Comprehensions That Read Like English
Comprehensions are Python's signature feature for transforming and filtering data in a single, readable line. Once they click, you will write less code that does more, and your data-wrangling steps will read almost like a sentence. This lesson takes you past the basics into the patterns you actually use on real data.
What You'll Learn
- List, dict, and set comprehensions and when to use each
- How to add filtering with
if - The readability line you should not cross
- Why a generator expression saves memory on big data
From Loop to Comprehension
Any simple "build a new list from an old one" loop can become a comprehension. Compare:
# The loop way
scores = [0.71, 0.86, 0.92, 0.55]
passed = []
for s in scores:
if s >= 0.8:
passed.append(s)
# The comprehension way
passed = [s for s in scores if s >= 0.8]
print(passed) # [0.86, 0.92]
Read it left to right: "give me s, for each s in scores, if s >= 0.8." The structure is always expression first, then for, then an optional if filter.
Transform and Filter at Once
The expression on the left can do work, not just copy:
names = [" Alice ", "BOB", " carol"]
clean = [n.strip().title() for n in names]
print(clean) # ['Alice', 'Bob', 'Carol']
This is the bread and butter of data cleaning: normalize, strip, convert types, all in one pass.
Dict and Set Comprehensions
The same syntax builds dicts and sets by changing the brackets.
words = ["model", "data", "model", "ai", "data"]
# set comprehension: unique values
unique = {w for w in words}
print(unique) # {'model', 'data', 'ai'}
# dict comprehension: word -> length
lengths = {w: len(w) for w in words}
print(lengths) # {'model': 5, 'data': 4, 'ai': 2}
Dict comprehensions are perfect for building lookup tables: map an ID to a record, a label to a count, a column name to a cleaned value.
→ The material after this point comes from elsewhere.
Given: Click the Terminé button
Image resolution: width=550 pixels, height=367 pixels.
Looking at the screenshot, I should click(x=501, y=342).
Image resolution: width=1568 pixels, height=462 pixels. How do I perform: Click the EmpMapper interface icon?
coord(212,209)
Generator Expressions: The Memory-Saver
Swap the square brackets for parentheses and you get a generator expression. It does not build the whole list in memory; it produces values one at a time. On a million-row file this is the difference between fitting in memory and crashing.
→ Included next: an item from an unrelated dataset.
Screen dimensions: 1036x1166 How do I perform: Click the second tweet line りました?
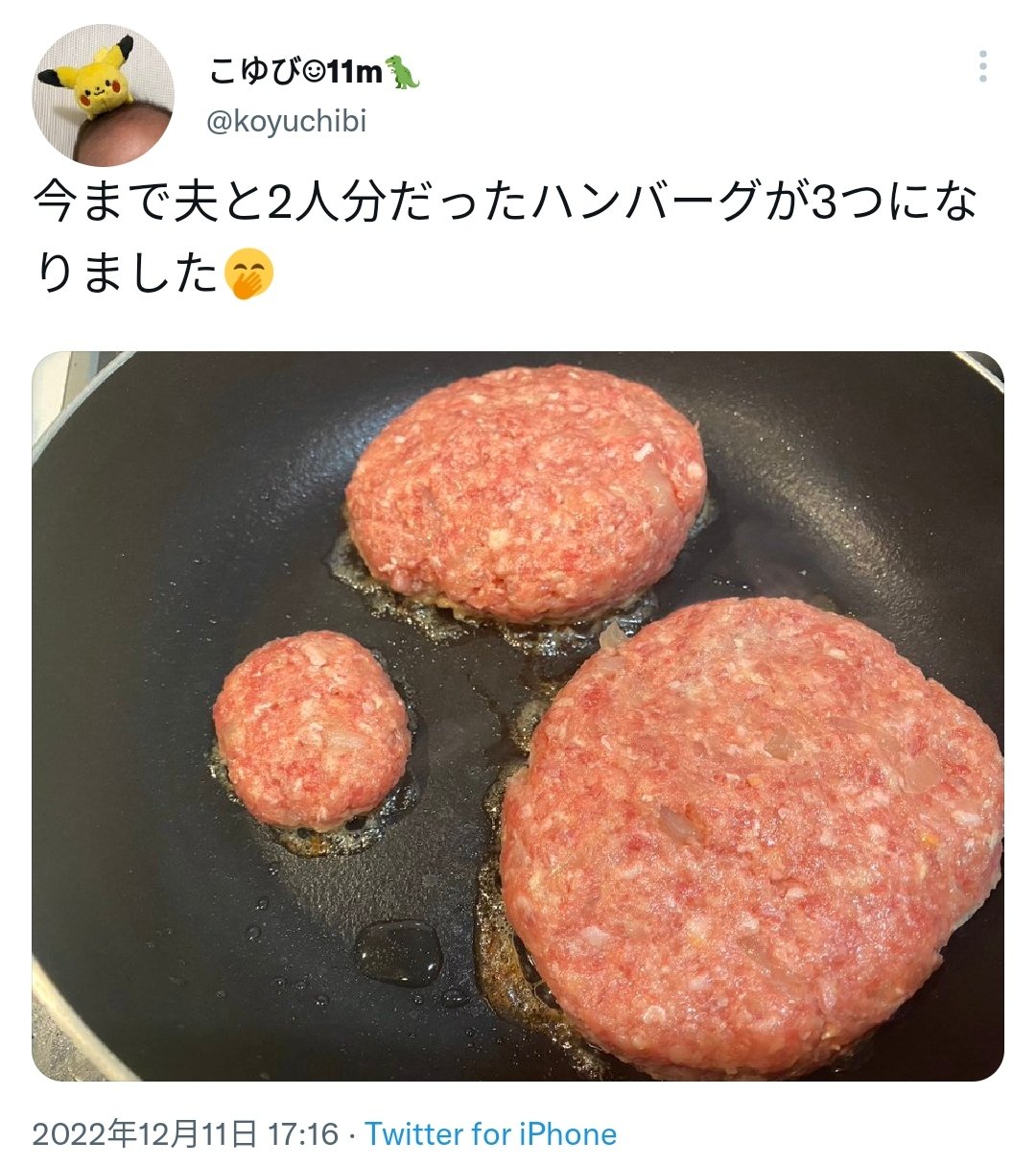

# Builds the entire list in memory:
total = sum([x * 2 for x in range(1_000_000)])
# Streams one value at a time, far less memory:
total = sum(x * 2 for x in range(1_000_000))
When you only need to consume the values once (summing, looping, feeding another function), prefer the generator form. You will go deeper on this in the next lesson.
The Readability Line
Comprehensions are great until they are not. If you find yourself nesting two for clauses plus an if, or the line wraps past your screen, switch back to a regular loop. Clever one-liners that nobody can read are a net loss.
Decision
Should this be a comprehension?
- If Simple map and/or one filter
Yes, use a comprehension
- If Only consumed once, large data
Use a generator expression (parentheses)
- If Nested loops + conditions, or side effects
Use a regular for-loop instead
Readability beats cleverness
Try It
Run this, then change the filter so it keeps only words longer than 3 letters.
Key Takeaways
- Comprehensions follow the shape: expression, then
for, then an optionalif. - Change brackets to build lists
[], sets{}, or dicts{k: v}. - The left expression can transform values, which makes comprehensions ideal for data cleaning.
- A generator expression
(...)streams values one at a time and saves memory on big data. - If a comprehension stops being readable, use a regular loop instead.